**AUSZUG:**
# # # # # # #

Sonntag, 22. März 2009

Winnenden

22. März 2009
Für Tim K. brennt keine Kerze

Trauerfeier in der Sankt-Karl-Borromäus-Kirche zu Winnenden: Schülerinnen und Schüler tragen schwarze Pullover mit dem Satz „Ich habe einen Traum.“ Ich. Nicht wir.

Trauerfeier in der Sankt-Karl-Borromäus-Kirche zu Winnenden: Bundespräsident Horst Köhler spricht von Angst und Ratlosigkeit. Seine Frau hält die Hand der Bundeskanzlerin. Nicht mehr ich. Wir.

Trauerfeier in der Sankt-Karl-Borromäus-Kirche zu Winnenden: Landesbischof Frank Otfried July will auch den Amokläufer Tim K. nicht tot schweigen. Tot ist der Amokläufer aber und wird sich „abgeschieden von den Opfern“ vor Gott verantworten müssen. Ich. Und du. Nicht wir.

# # # # # # #

**ERFASSTE DATENSÄTZE:**
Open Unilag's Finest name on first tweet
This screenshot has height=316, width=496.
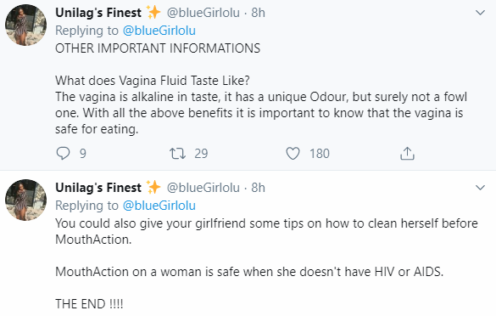(98, 13)
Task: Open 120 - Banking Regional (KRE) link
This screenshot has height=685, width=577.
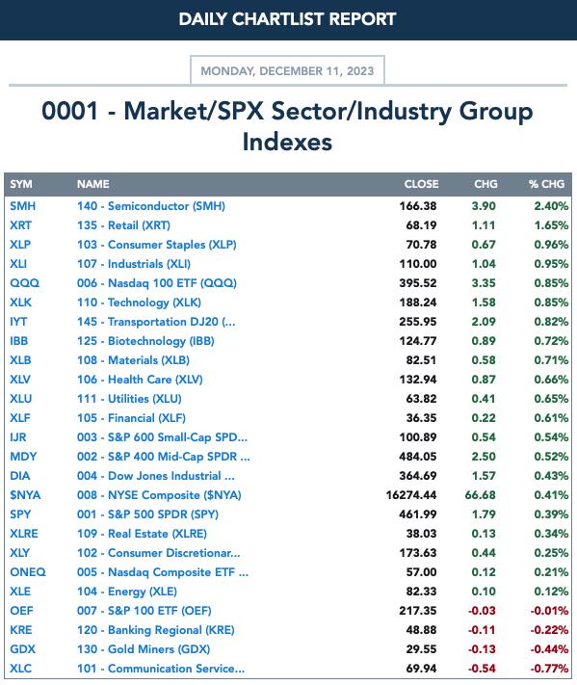Action: pyautogui.click(x=156, y=630)
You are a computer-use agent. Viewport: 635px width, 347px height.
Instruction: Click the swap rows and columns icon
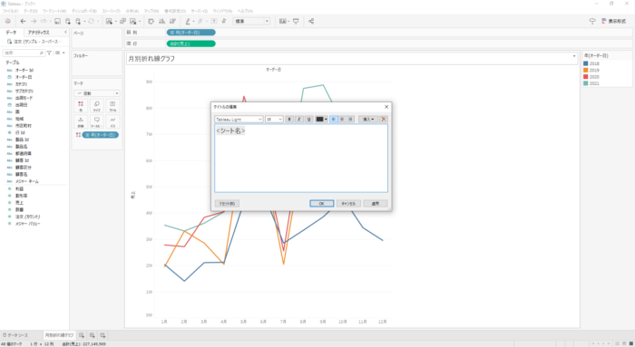[151, 22]
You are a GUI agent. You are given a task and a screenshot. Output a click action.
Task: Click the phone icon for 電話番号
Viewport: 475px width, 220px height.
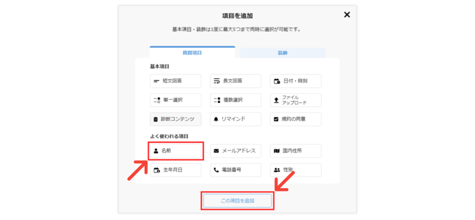click(x=217, y=170)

# # # # # # #

**AUFGABEN:**
[1] Gib den Auszug wörtlich wieder, beginnend bei „Sonntag, 22. März“ und endend bei „Ich. Nicht wir.“.
[2] Wer spricht laut dem Auszug über die Trauerfeier in Winnenden von Angst und Ratlosigkeit?

**LÖSUNGEN:**
[1]
Sonntag, 22. März 2009

Winnenden

22. März 2009
Für Tim K. brennt keine Kerze

Trauerfeier in der Sankt-Karl-Borromäus-Kirche zu Winnenden: Schülerinnen und Schüler tragen schwarze Pullover mit dem Satz „Ich habe einen Traum.“ Ich. Nicht wir.

[2] Bundespräsident Horst Köhler.